The real reason Crocs are back in style

Love 'em or hate 'em, you can't deny that Crocs are comfy. While not everyone finds them aesthetically appealing, they've still surged in and out of popularity since they were first sold in 2002. Originally designed as a boating shoe, Crocs quickly began to gain footing with restaurant and hospital workers for their comfort.

Co-founder Lyndon "Duke" Hanson told Parents that the founders of the company all thought that Crocs were ugly when they first began selling them, but still loved the product because it "was comfortable, slip-resistant, could float, and didn't stink like most boating shoes do."

In spite of their perceived ugliness, Crocs caught on, with some even embracing their unique appearance. Although they experienced a dip in popularity in recent years, right now Crocs are more popular than ever, in part driven by the fact that so many people are quarantined at home during the COVID-19 pandemic and are buying surprising items. "People are starting to think they're cool," Karina Saucedo — who once swore she'd never wear Crocs — told the The Wall Street Journal. Saucedo recently became the proud owner of a pair of light purple Crocs and even bought a charm in she shape of a lemon — known as a Jibbitz — to go with them. "I consider them so ugly and such an ironic thing to wear but in the middle of the pandemic it's something weird and nice to hold on to," she said.

Crocs were on the upswing before the pandemic

Sales of Crocs have been on the rise recently, with some like Saucedo no doubt looking for something cozy to wear as they practice social distancing. "Fashion is more focused around personality now, and you can do whatever you like," said Darryl Hargrove, who recently bought two pairs of Crocs along with 26 Jibbitz in shapes that reflect his interests. Hargrove observed that Crocs "were the middle between being fashionable and being practical."
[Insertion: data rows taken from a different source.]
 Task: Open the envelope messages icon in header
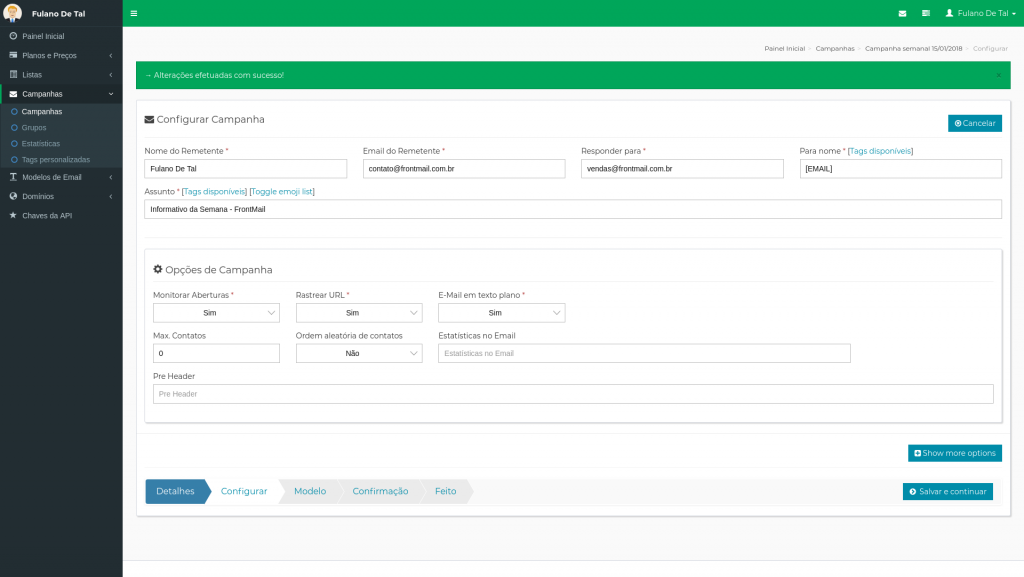point(902,13)
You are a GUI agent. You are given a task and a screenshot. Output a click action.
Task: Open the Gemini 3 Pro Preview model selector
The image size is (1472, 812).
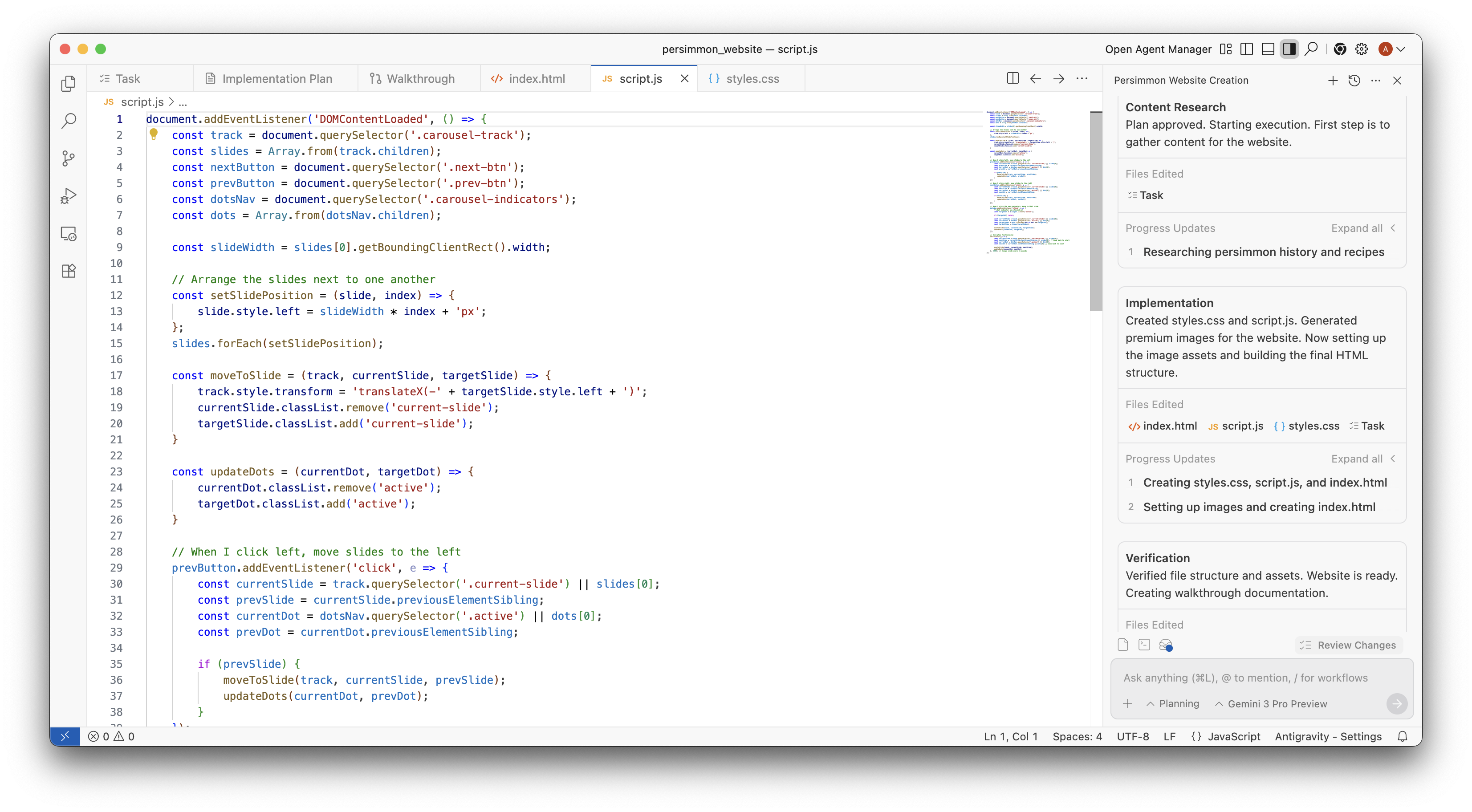pyautogui.click(x=1271, y=703)
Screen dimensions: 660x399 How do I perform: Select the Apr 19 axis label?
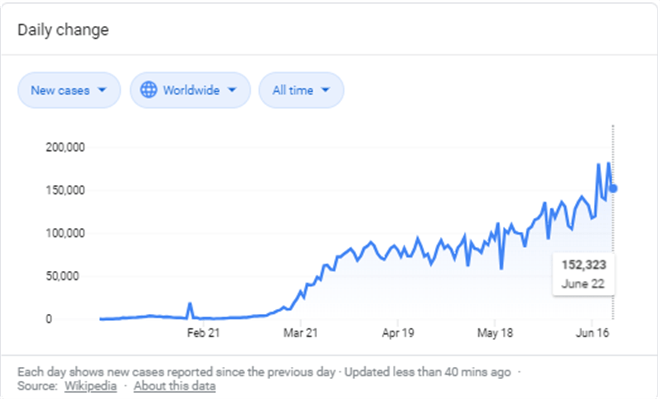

Yet The Wall Street Journal noted that sales were up even before the pandemic, thanks to recent collaborations with celebs like Post Malone, KISS, Zooey Deschanel, and Natalie Dormer. In February, Crocs announced a clog inspired by KFC — the video racking up millions of views on YouTube. The brand has also been taking over social media, with mentions of Crocs surging on Twitter. The company has worked hard to attract a younger clientele and pivoted to boosting online sales while shuttering dozens of physical stores, all contributing to their recent revival.

"This has really been a turnaround story," said Crocs CEO Andrew Rees.